Hi, I'm trying to make a histogram with above table, and below is my coding.
def histograms(t):
salaries = t.column('Salary')
salary_bins = np.arange(min(salaries), max(salaries)+1000, 1000)
t.hist('Salary', bins=salary_bins, unit='$')
histograms(full_data)
But it's not showing properly. Can you help me?
The bins argument in a histogram specifies the number of bins into which the data will be evenly distributed.
Let's say you have a sample dataframe of salaries like this:
import pandas as pd
sample_dataframe = pd.DataFrame({'name':['joe','jill','martin','emily','frank','john','sue','sally','sam'],
'salary':[105324,65002,98314,24480,55000,62000,75000,79000,32000]})
#output:
name salary
0 joe 105324
1 jill 65002
2 martin 98314
3 emily 24480
4 frank 55000
5 john 62000
6 sue 75000
7 sally 79000
8 sam 32000
If you want to plot a histogram where the salaries will be distributed in 10 bins and you want to stick with your function, you can do:
import matplotlib.pyplot as plt
def histograms(t):
plt.hist(t.salary, bins = 10, color = 'orange', edgecolor = 'black')
plt.xlabel('Salary')
plt.ylabel('Count')
plt.show()
histograms(sample_dataframe)
If you want the x-axis ticks to reflect the boundaries of the 10 bins, you can add this line:
import numpy as np
plt.xticks(np.linspace(min(t.salary), max(t.salary), 11), rotation = 45)

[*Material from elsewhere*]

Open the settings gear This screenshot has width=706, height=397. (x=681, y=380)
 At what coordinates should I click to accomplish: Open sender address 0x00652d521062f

Finally to show the y-ticks as integers, you add these lines:
from matplotlib.ticker import MaxNLocator
plt.gca().yaxis.set_major_locator(MaxNLocator(integer=True))
The final function looks like this:
def histograms(t):
plt.hist(t.salary, bins = 10, color = 'orange', edgecolor = 'black')
plt.xlabel('Salary')
plt.ylabel('Count')
plt.gca().yaxis.set_major_locator(MaxNLocator(integer=True))
plt.xticks(np.linspace(min(t.salary), max(t.salary), 11), rotation = 45)
plt.show()